| Exercise |
Print, exactly and completely, the data that appears below.

| Pixel coordinate grounding data |
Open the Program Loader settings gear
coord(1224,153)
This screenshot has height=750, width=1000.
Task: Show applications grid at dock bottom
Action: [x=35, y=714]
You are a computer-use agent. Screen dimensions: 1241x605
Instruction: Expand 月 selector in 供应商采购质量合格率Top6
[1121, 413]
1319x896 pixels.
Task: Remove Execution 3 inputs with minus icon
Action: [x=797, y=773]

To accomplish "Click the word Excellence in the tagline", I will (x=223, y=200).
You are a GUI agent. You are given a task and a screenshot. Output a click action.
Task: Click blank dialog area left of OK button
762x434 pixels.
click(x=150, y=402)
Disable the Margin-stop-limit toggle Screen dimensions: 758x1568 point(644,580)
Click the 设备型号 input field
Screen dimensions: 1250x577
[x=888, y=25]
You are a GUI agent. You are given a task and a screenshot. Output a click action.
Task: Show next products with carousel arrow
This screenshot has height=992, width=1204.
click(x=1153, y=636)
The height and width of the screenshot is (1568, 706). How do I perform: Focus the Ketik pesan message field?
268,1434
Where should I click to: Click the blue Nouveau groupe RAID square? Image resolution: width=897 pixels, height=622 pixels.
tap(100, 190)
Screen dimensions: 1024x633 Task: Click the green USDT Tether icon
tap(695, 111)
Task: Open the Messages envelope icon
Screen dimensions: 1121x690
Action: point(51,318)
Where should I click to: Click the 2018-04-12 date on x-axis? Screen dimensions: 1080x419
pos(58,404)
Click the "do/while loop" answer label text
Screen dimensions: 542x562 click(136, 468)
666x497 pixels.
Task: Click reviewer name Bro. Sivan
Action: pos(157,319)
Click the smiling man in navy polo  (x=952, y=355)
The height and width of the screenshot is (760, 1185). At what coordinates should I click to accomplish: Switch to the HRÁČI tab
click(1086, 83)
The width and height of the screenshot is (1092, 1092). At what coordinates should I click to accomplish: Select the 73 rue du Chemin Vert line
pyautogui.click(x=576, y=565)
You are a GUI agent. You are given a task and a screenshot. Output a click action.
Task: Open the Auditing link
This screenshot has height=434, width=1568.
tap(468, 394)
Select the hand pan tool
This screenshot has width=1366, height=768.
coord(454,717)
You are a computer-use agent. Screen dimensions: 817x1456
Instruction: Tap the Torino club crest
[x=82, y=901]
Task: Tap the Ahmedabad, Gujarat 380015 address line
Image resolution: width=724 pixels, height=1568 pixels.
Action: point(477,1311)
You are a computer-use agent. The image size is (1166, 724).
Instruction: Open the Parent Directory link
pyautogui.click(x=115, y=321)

| Answer for this exercise |
Open the Program Loader settings gear
coord(1224,153)
This screenshot has height=750, width=1000.
Task: Show applications grid at dock bottom
Action: [x=35, y=714]
You are a computer-use agent. Screen dimensions: 1241x605
Instruction: Expand 月 selector in 供应商采购质量合格率Top6
[1121, 413]
1319x896 pixels.
Task: Remove Execution 3 inputs with minus icon
Action: [x=797, y=773]

To accomplish "Click the word Excellence in the tagline", I will (x=223, y=200).
You are a GUI agent. You are given a task and a screenshot. Output a click action.
Task: Click blank dialog area left of OK button
762x434 pixels.
click(x=150, y=402)
Disable the Margin-stop-limit toggle Screen dimensions: 758x1568 point(644,580)
Click the 设备型号 input field
Screen dimensions: 1250x577
[x=888, y=25]
You are a GUI agent. You are given a task and a screenshot. Output a click action.
Task: Show next products with carousel arrow
This screenshot has height=992, width=1204.
click(x=1153, y=636)
The height and width of the screenshot is (1568, 706). How do I perform: Focus the Ketik pesan message field?
268,1434
Where should I click to: Click the blue Nouveau groupe RAID square? Image resolution: width=897 pixels, height=622 pixels.
tap(100, 190)
Screen dimensions: 1024x633 Task: Click the green USDT Tether icon
tap(695, 111)
Task: Open the Messages envelope icon
Screen dimensions: 1121x690
Action: point(51,318)
Where should I click to: Click the 2018-04-12 date on x-axis? Screen dimensions: 1080x419
pos(58,404)
Click the "do/while loop" answer label text
Screen dimensions: 542x562 click(136, 468)
666x497 pixels.
Task: Click reviewer name Bro. Sivan
Action: pos(157,319)
Click the smiling man in navy polo  (x=952, y=355)
The height and width of the screenshot is (760, 1185). At what coordinates should I click to accomplish: Switch to the HRÁČI tab
click(1086, 83)
The width and height of the screenshot is (1092, 1092). At what coordinates should I click to accomplish: Select the 73 rue du Chemin Vert line
pyautogui.click(x=576, y=565)
You are a GUI agent. You are given a task and a screenshot. Output a click action.
Task: Open the Auditing link
This screenshot has height=434, width=1568.
tap(468, 394)
Select the hand pan tool
This screenshot has width=1366, height=768.
coord(454,717)
You are a computer-use agent. Screen dimensions: 817x1456
Instruction: Tap the Torino club crest
[x=82, y=901]
Task: Tap the Ahmedabad, Gujarat 380015 address line
Image resolution: width=724 pixels, height=1568 pixels.
Action: point(477,1311)
You are a computer-use agent. The image size is (1166, 724).
Instruction: Open the Parent Directory link
pyautogui.click(x=115, y=321)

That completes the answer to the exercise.